◆ **Exercise requirements**: Reproduce the lines from the line with "The image size is (958, 554)." to the line with "Click Home in the top bar", changing "Home" to "Search" and leaving everything else untouched. Give only those lines.

◆ **Input data**:

━━━━

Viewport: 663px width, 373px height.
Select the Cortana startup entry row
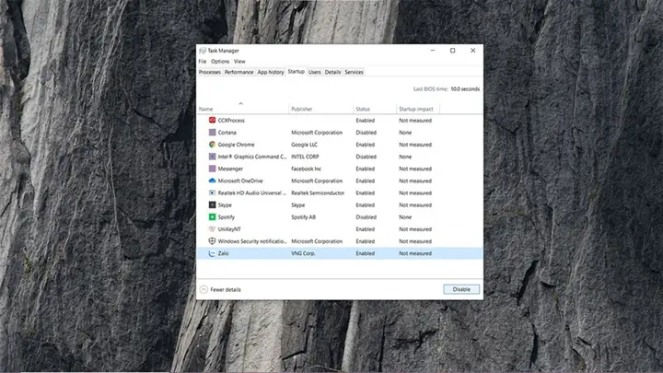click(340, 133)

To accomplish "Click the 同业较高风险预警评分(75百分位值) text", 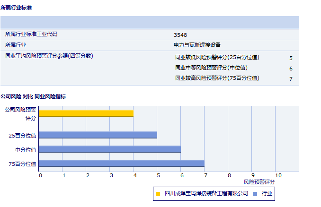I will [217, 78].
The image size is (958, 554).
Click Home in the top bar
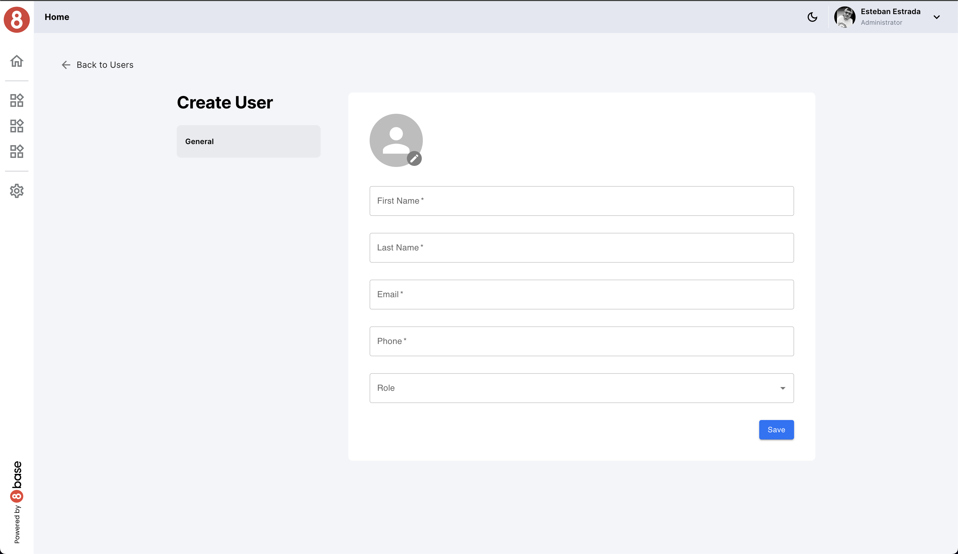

━━━━

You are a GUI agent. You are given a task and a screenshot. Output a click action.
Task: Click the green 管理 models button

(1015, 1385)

━━━━

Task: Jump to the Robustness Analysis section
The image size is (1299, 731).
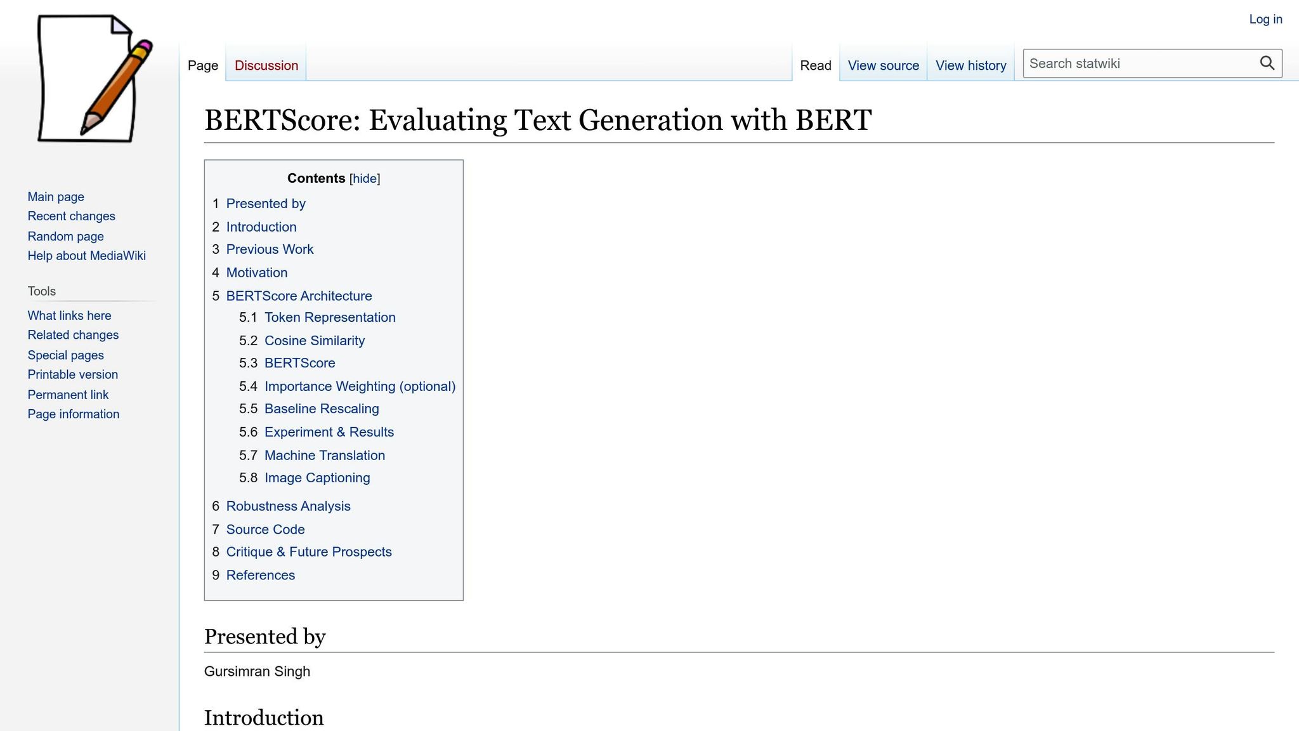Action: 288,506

━━━━

◆ **The answer**:
The image size is (958, 554).
Click Search in the top bar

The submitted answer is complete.